Renang yang tadinya jadi tumpuan harapan Indonesia justru bekerja keras untuk mencapai target 15 emas. Mereka baru bisa memastikan target tersebut di dua laga sisa pada hari terakhir ini, yakni nomor 4x100 meter estafet putri dan putra.
Renang menjadi andalan karena menyediakan medali emas terbayak dari 10 cabang yang ada, yakni pada 36 nomor pertandingan, sehingga bisa menjadi lumbung medali. Pada ASEAN School Games 2017, renang menyumbangkan 20 emas sehingga kembali diandalkan. Namun, tahun ini perolehan medali menurun.
Bambang mengatakan, renang memang cukup kesulitan tahun ini. Hal itu tak lepas dari penampilan perenang Malaysia yang luar biasa. Semula, Indonesia hanya memperhitungkan Thailand dan Singapura yang akan menjadi pesaing terberat di cabang tersebut.
Namun, para perenang tuan rumah tampil luar biasa, bahkan bisa membuat rekor di beberapa nomor. ”Kami harus lebih detail lagi dalam memperhitungkan tingkat persaingan yang ada,” tegasnya.

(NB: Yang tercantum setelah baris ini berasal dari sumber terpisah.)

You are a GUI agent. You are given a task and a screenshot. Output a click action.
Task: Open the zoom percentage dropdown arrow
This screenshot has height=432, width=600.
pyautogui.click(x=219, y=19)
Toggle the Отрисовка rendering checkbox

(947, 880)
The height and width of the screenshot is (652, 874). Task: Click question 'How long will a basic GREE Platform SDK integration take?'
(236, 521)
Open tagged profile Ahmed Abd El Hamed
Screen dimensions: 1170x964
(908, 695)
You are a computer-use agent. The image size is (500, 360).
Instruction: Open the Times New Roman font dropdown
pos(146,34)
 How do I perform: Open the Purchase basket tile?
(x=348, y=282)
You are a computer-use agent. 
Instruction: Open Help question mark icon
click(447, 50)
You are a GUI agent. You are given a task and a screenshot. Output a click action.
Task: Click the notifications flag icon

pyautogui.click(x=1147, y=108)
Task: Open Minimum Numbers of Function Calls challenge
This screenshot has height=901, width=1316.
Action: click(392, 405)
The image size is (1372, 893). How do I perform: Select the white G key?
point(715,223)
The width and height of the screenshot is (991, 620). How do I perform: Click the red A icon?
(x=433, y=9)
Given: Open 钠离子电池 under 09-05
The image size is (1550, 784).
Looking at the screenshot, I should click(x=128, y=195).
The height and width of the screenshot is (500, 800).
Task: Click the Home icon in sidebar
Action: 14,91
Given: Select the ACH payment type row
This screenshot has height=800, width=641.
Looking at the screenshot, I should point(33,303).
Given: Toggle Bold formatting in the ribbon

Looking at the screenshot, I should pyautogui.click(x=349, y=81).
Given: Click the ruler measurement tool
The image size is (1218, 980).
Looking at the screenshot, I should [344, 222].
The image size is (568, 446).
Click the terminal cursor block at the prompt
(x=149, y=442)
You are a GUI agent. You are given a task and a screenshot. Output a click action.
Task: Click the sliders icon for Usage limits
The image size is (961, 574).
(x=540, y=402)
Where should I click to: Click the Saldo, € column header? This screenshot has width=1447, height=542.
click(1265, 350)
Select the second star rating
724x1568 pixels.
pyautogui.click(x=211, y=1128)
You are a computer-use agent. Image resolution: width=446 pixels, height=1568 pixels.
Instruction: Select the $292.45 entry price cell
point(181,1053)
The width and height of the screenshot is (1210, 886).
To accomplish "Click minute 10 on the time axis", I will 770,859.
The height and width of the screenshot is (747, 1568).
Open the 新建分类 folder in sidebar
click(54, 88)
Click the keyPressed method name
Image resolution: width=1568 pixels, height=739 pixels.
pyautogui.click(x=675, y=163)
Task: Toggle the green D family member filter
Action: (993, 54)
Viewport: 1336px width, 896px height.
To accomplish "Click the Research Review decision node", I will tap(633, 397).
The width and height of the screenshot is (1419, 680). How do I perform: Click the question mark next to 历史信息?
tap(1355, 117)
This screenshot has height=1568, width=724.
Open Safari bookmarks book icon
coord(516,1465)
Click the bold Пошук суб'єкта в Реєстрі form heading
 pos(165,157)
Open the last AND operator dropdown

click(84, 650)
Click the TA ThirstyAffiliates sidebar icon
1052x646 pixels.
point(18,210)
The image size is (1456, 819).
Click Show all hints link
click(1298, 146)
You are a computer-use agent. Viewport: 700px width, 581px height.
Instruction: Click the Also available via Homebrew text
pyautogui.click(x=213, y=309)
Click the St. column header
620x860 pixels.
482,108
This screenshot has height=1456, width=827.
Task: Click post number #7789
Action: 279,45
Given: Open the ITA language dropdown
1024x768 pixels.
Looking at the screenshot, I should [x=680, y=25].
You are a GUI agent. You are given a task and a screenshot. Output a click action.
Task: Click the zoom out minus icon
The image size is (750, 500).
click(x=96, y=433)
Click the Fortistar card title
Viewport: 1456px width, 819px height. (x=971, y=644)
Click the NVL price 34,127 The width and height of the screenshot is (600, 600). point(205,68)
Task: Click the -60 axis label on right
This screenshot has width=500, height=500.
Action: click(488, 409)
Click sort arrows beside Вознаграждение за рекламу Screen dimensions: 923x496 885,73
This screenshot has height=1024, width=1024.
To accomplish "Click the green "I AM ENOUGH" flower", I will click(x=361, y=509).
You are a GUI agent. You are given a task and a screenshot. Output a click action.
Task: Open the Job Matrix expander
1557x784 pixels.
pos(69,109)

Pelatih renang Deni Wardeni menyampaikan hal senada. Ia mengakui tim Malaysia cukup mengejutkan. Beberapa nomor yang diincar perenang Indonesia, gagal karena kejutan atlet tuan rumah. Oleh karena itu, renang Indonesia hanya puas dapat 15 emas, tidak bisa lebih seperti harapan sebelumnya.